#### TASK STATEMENT
What you return should be the lines from the first line of the records below through the line holding "Given: Start the print with Avvia lavoro", unchanged.

INFORMATION PROVIDED START

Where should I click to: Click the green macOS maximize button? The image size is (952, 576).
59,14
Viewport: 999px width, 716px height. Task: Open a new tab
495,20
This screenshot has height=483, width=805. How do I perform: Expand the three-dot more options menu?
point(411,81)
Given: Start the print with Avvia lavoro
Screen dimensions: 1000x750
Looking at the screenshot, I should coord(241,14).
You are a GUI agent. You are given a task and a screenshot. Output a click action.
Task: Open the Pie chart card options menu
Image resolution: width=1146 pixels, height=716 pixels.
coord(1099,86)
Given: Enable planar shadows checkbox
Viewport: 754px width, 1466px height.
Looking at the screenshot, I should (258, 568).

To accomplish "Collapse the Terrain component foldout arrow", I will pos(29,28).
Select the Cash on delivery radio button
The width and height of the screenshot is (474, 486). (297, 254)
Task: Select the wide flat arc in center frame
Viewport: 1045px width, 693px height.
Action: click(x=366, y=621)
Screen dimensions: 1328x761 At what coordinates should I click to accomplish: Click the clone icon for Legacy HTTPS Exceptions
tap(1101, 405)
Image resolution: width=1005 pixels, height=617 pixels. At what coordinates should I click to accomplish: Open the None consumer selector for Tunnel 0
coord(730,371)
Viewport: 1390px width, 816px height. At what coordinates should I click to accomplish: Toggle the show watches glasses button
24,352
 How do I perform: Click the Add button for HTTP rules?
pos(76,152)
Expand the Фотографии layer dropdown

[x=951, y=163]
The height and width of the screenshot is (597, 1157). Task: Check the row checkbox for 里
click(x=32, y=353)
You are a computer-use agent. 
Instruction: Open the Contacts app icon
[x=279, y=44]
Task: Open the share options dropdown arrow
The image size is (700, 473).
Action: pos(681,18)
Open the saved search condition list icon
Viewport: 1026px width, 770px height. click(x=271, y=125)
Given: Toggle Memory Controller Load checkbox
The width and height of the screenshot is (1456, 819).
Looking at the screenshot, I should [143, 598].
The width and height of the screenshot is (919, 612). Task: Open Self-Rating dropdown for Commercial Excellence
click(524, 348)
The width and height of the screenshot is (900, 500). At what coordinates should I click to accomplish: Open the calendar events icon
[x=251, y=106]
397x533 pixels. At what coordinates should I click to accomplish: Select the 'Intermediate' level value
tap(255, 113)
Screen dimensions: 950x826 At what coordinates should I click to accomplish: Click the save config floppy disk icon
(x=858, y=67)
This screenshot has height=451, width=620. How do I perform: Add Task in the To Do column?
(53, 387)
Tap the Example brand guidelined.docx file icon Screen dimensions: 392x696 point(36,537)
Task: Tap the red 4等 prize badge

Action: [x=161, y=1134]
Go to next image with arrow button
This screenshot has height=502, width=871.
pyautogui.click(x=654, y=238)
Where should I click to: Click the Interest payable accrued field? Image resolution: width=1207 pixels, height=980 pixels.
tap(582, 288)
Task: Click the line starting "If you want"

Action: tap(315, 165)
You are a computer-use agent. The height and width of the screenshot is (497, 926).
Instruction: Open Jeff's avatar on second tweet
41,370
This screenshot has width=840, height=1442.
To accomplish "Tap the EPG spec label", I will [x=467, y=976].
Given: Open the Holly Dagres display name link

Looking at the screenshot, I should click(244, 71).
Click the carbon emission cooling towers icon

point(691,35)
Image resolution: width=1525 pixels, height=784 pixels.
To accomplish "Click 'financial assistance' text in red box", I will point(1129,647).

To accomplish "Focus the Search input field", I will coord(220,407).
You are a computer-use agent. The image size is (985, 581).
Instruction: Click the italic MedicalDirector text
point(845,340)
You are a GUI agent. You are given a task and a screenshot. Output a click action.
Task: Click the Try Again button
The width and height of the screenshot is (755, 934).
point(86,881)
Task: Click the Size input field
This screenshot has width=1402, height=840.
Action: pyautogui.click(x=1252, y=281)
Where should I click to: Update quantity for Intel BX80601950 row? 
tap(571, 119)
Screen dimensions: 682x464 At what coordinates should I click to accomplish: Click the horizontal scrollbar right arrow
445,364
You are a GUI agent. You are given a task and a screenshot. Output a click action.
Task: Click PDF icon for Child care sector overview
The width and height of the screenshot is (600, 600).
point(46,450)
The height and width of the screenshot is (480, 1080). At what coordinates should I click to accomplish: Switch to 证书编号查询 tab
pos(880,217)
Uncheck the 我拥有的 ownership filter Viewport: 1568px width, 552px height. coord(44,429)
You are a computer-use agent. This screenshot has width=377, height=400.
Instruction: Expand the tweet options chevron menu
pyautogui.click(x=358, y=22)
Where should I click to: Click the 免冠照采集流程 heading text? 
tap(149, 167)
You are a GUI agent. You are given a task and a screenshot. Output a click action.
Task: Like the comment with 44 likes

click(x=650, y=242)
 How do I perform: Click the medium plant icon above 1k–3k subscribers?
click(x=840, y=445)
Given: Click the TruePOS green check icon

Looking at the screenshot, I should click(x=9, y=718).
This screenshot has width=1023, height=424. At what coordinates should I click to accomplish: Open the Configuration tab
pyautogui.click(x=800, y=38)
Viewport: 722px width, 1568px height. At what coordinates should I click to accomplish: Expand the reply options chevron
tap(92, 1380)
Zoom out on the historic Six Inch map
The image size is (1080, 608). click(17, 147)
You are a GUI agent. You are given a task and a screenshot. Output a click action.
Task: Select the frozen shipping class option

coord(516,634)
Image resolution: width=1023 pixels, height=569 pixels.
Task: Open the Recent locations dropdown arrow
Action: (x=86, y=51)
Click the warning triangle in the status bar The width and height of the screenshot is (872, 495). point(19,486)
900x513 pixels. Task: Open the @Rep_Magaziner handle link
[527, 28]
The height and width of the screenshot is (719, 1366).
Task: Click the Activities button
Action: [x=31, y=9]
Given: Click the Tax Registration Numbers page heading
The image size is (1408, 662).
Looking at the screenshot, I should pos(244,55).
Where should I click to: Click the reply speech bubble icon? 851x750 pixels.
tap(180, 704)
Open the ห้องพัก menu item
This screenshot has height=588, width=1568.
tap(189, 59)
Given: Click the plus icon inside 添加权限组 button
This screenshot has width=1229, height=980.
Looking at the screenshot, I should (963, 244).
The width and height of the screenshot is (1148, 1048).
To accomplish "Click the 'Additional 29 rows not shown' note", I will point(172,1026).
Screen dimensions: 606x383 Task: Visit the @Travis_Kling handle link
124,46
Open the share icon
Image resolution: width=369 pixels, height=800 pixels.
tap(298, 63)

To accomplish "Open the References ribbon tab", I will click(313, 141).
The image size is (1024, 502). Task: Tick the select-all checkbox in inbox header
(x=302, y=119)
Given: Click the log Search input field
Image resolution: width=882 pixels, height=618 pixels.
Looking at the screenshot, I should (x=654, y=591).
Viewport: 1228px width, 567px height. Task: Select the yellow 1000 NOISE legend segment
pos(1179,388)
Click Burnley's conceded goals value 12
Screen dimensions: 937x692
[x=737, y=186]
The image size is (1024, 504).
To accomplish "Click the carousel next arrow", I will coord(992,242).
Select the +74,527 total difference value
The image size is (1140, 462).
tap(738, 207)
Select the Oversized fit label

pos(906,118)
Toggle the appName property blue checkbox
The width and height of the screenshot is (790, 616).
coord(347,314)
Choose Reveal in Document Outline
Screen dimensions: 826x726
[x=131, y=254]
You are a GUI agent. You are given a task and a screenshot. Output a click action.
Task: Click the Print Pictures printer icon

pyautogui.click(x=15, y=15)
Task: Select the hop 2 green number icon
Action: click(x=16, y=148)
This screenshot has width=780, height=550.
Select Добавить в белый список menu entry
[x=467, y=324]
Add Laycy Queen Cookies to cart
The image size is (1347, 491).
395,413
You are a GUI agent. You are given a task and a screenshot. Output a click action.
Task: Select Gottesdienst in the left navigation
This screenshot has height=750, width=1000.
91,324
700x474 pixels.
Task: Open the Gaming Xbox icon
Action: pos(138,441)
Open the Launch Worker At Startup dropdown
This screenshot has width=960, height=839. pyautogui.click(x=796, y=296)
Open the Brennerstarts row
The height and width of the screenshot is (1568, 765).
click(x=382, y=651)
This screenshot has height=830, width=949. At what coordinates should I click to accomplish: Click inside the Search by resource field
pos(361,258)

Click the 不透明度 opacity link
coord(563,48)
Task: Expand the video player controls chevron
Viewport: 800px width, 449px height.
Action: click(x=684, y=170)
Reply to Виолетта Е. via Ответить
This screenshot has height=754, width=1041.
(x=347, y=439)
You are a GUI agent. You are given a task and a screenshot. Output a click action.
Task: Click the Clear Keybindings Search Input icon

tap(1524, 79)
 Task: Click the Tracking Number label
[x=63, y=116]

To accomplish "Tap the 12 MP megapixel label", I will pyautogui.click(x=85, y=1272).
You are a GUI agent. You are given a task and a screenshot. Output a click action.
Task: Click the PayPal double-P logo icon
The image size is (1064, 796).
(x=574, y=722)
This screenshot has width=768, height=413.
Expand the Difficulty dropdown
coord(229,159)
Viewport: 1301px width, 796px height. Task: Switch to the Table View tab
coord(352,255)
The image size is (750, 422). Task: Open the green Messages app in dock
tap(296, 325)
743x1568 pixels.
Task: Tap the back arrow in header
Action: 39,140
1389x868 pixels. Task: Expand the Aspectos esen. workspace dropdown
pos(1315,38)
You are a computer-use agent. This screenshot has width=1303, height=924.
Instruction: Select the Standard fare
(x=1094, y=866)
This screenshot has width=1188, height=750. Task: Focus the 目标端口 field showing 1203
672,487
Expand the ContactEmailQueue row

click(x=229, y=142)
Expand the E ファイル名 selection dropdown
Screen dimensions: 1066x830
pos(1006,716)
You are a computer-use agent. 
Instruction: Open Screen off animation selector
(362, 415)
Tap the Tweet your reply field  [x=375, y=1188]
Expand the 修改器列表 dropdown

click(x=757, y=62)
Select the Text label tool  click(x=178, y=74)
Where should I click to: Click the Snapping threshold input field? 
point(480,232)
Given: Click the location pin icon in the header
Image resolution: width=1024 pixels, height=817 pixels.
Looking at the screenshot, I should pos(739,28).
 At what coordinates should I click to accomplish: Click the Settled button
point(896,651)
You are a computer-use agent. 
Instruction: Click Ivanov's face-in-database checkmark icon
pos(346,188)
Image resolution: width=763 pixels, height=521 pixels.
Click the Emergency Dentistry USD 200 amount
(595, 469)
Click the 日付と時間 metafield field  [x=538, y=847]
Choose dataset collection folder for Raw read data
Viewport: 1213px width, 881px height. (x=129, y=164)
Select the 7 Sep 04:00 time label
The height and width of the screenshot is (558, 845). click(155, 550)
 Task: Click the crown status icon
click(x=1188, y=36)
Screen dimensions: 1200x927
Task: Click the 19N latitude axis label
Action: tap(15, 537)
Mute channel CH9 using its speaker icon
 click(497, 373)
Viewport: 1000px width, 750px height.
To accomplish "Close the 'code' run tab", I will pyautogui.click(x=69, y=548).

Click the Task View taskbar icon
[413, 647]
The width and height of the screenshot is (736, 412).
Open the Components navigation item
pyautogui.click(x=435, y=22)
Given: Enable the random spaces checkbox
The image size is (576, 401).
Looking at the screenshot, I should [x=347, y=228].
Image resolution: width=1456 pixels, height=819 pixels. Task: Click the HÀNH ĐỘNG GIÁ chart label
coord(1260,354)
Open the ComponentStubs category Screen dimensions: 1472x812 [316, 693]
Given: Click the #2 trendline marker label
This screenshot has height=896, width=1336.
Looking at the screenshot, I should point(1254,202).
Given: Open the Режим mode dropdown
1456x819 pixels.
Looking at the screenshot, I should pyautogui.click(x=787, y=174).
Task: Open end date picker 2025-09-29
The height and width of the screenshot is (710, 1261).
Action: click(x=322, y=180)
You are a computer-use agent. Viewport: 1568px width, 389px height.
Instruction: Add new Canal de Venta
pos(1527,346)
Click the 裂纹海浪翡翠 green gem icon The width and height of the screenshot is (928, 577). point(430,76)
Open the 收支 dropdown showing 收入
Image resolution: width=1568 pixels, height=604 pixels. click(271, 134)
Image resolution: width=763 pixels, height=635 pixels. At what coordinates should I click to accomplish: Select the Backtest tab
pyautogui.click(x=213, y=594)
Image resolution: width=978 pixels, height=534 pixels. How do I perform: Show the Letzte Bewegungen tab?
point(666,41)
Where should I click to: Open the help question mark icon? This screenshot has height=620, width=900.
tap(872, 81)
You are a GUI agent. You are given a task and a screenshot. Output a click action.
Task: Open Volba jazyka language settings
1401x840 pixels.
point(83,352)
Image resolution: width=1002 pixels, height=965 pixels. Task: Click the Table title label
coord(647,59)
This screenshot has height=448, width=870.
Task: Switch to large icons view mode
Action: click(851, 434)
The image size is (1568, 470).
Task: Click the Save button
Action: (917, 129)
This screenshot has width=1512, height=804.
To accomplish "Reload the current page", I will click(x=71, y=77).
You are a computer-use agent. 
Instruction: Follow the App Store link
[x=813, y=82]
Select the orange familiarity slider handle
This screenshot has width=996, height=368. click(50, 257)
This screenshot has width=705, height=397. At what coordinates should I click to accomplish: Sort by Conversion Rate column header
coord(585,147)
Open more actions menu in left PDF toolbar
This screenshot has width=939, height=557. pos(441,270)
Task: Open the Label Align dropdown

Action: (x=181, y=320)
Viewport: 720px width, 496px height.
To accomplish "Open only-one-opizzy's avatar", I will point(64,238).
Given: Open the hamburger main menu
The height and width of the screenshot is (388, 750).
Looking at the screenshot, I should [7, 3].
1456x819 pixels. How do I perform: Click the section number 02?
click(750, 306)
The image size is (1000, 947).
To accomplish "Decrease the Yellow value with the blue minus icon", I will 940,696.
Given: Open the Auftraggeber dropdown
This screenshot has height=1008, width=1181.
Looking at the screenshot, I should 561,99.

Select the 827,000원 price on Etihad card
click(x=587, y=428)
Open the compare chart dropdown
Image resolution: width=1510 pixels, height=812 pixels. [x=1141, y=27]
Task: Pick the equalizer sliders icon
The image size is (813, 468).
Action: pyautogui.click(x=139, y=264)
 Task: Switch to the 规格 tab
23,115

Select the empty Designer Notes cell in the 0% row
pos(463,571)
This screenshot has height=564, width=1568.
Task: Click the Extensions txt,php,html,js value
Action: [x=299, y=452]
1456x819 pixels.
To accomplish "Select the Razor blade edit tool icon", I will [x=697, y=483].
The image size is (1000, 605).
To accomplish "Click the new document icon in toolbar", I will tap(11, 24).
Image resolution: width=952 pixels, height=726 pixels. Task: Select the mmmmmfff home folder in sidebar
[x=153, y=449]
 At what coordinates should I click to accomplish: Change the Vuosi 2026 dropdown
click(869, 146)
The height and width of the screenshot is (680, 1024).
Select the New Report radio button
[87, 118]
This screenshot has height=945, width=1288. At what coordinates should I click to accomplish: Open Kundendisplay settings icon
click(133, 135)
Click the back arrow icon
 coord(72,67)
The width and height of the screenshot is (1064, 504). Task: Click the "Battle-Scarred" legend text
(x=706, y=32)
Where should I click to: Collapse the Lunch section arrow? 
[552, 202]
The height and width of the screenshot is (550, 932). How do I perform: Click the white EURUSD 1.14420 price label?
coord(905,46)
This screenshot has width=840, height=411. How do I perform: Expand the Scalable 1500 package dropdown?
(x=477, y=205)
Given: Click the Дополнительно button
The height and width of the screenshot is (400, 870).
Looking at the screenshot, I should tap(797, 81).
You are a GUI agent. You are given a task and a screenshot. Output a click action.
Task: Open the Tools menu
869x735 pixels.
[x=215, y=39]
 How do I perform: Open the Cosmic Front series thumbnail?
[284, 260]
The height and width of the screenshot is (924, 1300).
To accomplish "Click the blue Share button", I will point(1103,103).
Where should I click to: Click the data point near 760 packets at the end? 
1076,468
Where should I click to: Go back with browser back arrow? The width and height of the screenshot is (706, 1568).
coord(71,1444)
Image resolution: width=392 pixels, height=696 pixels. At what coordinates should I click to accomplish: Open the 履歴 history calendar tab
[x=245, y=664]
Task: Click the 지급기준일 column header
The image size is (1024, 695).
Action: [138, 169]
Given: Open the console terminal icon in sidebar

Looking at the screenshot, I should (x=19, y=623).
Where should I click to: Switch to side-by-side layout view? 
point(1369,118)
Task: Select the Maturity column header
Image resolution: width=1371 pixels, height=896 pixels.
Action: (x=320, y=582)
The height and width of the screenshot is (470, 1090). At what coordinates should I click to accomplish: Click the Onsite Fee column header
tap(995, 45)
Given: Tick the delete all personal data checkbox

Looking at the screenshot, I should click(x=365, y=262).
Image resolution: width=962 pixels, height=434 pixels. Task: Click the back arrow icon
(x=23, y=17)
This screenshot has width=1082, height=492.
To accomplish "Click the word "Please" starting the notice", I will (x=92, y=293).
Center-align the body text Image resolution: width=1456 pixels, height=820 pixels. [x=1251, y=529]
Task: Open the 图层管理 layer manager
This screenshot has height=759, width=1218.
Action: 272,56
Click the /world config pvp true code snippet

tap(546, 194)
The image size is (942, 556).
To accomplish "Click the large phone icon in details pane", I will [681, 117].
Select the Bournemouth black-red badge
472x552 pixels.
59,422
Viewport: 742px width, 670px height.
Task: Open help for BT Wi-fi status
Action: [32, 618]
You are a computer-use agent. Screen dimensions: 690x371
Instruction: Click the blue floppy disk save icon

INFORMATION PROVIDED END

#### WORKED SOLUTION
Where should I click to: Click the green macOS maximize button? The image size is (952, 576).
59,14
Viewport: 999px width, 716px height. Task: Open a new tab
495,20
This screenshot has height=483, width=805. How do I perform: Expand the three-dot more options menu?
point(411,81)
Given: Start the print with Avvia lavoro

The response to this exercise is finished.